**EXERCISE GOAL:** A faithful, complete transcription of the listing is required.

**INPUT DATA:**
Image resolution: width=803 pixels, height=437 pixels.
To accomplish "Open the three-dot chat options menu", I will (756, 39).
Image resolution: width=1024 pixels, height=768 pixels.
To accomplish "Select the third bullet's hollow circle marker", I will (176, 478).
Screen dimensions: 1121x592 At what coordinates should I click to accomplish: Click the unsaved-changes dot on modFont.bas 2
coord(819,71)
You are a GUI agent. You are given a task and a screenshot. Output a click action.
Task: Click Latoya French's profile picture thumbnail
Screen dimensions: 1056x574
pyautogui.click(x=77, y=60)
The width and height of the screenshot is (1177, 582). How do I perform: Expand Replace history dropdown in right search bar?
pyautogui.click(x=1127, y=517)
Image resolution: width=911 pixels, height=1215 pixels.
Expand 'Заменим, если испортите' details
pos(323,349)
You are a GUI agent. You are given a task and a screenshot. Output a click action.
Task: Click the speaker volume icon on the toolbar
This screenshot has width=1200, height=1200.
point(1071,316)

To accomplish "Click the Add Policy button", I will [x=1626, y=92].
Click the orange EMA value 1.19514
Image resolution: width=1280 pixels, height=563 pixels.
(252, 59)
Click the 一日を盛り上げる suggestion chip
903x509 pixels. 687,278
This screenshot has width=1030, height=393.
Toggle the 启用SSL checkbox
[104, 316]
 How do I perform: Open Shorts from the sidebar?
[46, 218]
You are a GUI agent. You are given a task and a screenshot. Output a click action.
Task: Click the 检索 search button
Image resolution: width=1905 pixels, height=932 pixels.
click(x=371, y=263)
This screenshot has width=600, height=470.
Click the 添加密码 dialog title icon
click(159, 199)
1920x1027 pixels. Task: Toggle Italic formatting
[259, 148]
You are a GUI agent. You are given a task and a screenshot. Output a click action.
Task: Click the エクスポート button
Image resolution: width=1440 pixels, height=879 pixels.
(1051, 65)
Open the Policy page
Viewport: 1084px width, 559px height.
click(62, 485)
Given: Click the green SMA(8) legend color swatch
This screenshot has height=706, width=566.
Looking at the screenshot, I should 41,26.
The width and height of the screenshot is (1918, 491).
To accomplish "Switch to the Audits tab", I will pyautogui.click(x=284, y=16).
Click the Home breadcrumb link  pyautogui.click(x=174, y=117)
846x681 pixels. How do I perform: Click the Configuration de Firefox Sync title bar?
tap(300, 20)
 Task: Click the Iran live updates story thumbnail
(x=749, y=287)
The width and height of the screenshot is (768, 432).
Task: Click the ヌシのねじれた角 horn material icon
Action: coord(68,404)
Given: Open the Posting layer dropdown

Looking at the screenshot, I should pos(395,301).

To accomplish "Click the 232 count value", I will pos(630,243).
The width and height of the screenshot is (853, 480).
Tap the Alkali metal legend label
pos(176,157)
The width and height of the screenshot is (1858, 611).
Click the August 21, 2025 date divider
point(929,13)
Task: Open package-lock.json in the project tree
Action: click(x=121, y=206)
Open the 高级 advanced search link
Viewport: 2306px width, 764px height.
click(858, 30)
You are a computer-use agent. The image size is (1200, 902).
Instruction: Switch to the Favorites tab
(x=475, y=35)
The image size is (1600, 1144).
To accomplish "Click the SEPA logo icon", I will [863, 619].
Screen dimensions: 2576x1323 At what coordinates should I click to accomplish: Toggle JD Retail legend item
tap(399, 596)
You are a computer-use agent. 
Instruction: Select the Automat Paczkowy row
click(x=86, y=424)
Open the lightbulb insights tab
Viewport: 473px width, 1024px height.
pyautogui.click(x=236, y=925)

**ANSWER TO THE PROBLEM:**
Image resolution: width=803 pixels, height=437 pixels.
To accomplish "Open the three-dot chat options menu", I will (756, 39).
Image resolution: width=1024 pixels, height=768 pixels.
To accomplish "Select the third bullet's hollow circle marker", I will (176, 478).
Screen dimensions: 1121x592 At what coordinates should I click to accomplish: Click the unsaved-changes dot on modFont.bas 2
coord(819,71)
You are a GUI agent. You are given a task and a screenshot. Output a click action.
Task: Click Latoya French's profile picture thumbnail
Screen dimensions: 1056x574
pyautogui.click(x=77, y=60)
The width and height of the screenshot is (1177, 582). How do I perform: Expand Replace history dropdown in right search bar?
pyautogui.click(x=1127, y=517)
Image resolution: width=911 pixels, height=1215 pixels.
Expand 'Заменим, если испортите' details
pos(323,349)
You are a GUI agent. You are given a task and a screenshot. Output a click action.
Task: Click the speaker volume icon on the toolbar
This screenshot has width=1200, height=1200.
point(1071,316)

To accomplish "Click the Add Policy button", I will [x=1626, y=92].
Click the orange EMA value 1.19514
Image resolution: width=1280 pixels, height=563 pixels.
(252, 59)
Click the 一日を盛り上げる suggestion chip
903x509 pixels. 687,278
This screenshot has width=1030, height=393.
Toggle the 启用SSL checkbox
[104, 316]
 How do I perform: Open Shorts from the sidebar?
[46, 218]
You are a GUI agent. You are given a task and a screenshot. Output a click action.
Task: Click the 检索 search button
Image resolution: width=1905 pixels, height=932 pixels.
click(x=371, y=263)
This screenshot has width=600, height=470.
Click the 添加密码 dialog title icon
click(159, 199)
1920x1027 pixels. Task: Toggle Italic formatting
[259, 148]
You are a GUI agent. You are given a task and a screenshot. Output a click action.
Task: Click the エクスポート button
Image resolution: width=1440 pixels, height=879 pixels.
(1051, 65)
Open the Policy page
Viewport: 1084px width, 559px height.
click(62, 485)
Given: Click the green SMA(8) legend color swatch
This screenshot has height=706, width=566.
Looking at the screenshot, I should 41,26.
The width and height of the screenshot is (1918, 491).
To accomplish "Switch to the Audits tab", I will pyautogui.click(x=284, y=16).
Click the Home breadcrumb link  pyautogui.click(x=174, y=117)
846x681 pixels. How do I perform: Click the Configuration de Firefox Sync title bar?
tap(300, 20)
 Task: Click the Iran live updates story thumbnail
(x=749, y=287)
The width and height of the screenshot is (768, 432).
Task: Click the ヌシのねじれた角 horn material icon
Action: coord(68,404)
Given: Open the Posting layer dropdown

Looking at the screenshot, I should pos(395,301).

To accomplish "Click the 232 count value", I will pos(630,243).
The width and height of the screenshot is (853, 480).
Tap the Alkali metal legend label
pos(176,157)
The width and height of the screenshot is (1858, 611).
Click the August 21, 2025 date divider
point(929,13)
Task: Open package-lock.json in the project tree
Action: click(x=121, y=206)
Open the 高级 advanced search link
Viewport: 2306px width, 764px height.
click(858, 30)
You are a computer-use agent. The image size is (1200, 902).
Instruction: Switch to the Favorites tab
(x=475, y=35)
The image size is (1600, 1144).
To accomplish "Click the SEPA logo icon", I will [863, 619].
Screen dimensions: 2576x1323 At what coordinates should I click to accomplish: Toggle JD Retail legend item
tap(399, 596)
You are a computer-use agent. 
Instruction: Select the Automat Paczkowy row
click(x=86, y=424)
Open the lightbulb insights tab
Viewport: 473px width, 1024px height.
pyautogui.click(x=236, y=925)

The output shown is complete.